Nie da się ukryć, że dzieło Adama wiąże się z Rosją, albowiem prace nad nim rozpoczął bodajże w 1825 roku, w Odessie, a wzmożona nad nim koncentracja przypadła podczas pobytu w Moskwie, na lata 1826 i 1827.
Korespondujący z wieszczem Tomasz Zan tak napisał w grudniu 1827: „Ciekawy bardzo jestem miarowych Adama wierszy…”. Wobec tego można przypuszczać, że zainteresowanie tym, co wówczas tworzył polski skryba, było niemałe. Zapewne wyobrażali sobie kreowany przezeń odwet za wszelkie krzywdy doznane przez stronę rosyjską.
Pomimo tego wszystkiego jego twór wydaje się opóźnioną reakcją, albowiem trudne dla Polski czasy, które w jego historii są tłem, miały miejsce w średniowieczu. I mimo to wykorzystał je, zmieniając problem Polski XIX wieku na ten z Krzyżakami, dodając do tychże faktów kwestię miłosną. Jak się później okazuje, miał ku temu poważne podstawy. Bez miłosnej książka nie trafiłaby do rąk ówczesnych czytelników. Należy tutaj zaznaczyć, że miłość i zdrada występują już w dziełach tegoż Polaka, chociażby w „Świtezi”. Natomiast styczność z Krzyżakiem odnajdujemy w „Grażynie”. Poświęcenie zaś obserwujemy w „Żywili”. Powielenie problemów okazało się jednak wyjątkowo niezbędne. Dzisiaj także spotykamy krąg leitmotivów.
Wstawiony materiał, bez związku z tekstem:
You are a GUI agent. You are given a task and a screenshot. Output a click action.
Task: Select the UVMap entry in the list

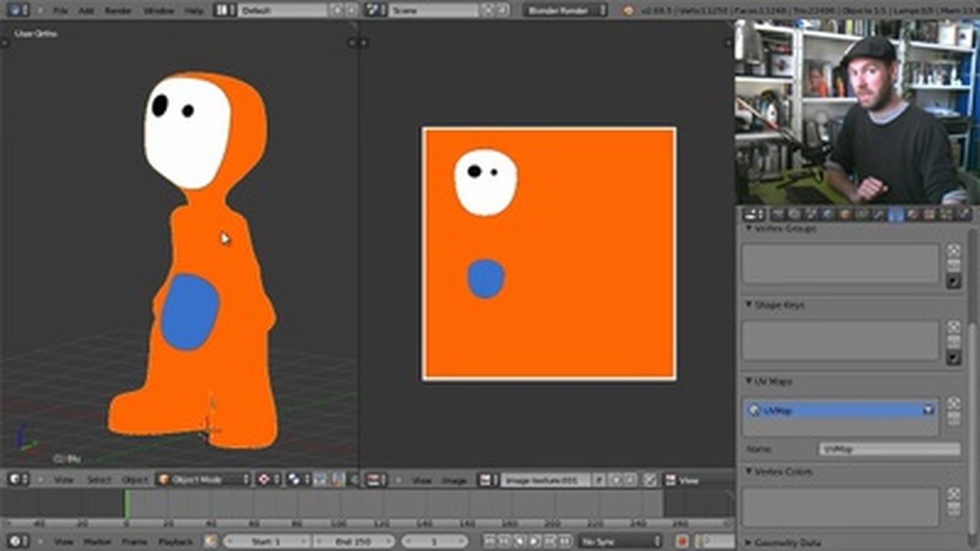click(835, 410)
Niektórzy dopatrują się znacznego wpływu Byrona na dzieło polskiego poety. Najprawdopodobniej problemy i fabuła mają coś wspólnego z tym romantycznym pisarzem. Jednakże warto zwrócić uwagę, że w duchu Konrada nie jest jedynie coś z utworów George’a. W końcu ten angielski pisarz nie odbierał swym postaciom predyspozycji etycznej, piękna jestestwa. Tak właśnie naznacza się oddziaływanie rosyjskiego środowiska i rozłam z religią. W samych jednak walkach głównej postaci odczytujemy niezwykłą chęć i zarazem żal, że samemu pisarzowi nie było dane walczyć zbrojnie w obronie ojczyzny.
Gdy nowy utwór Mickiewicza był już zapięty na ostatni guzik, pojawiła się groźba braku akceptacji przez cenzorów. Tych jednak przekonała przedmowa autora, w której tłumaczył, iż główny wątek dotyczy zakochanych, a inne to tylko tło niezbędne do przedstawienia ich historii. Tak też w pierwszym kwartale 1828 roku ludzie mogli cieszyć oczy mickiewiczowskim poematem o Konradzie Wallenrodzie i wraz z nim przeżywać jego i narodu dramat.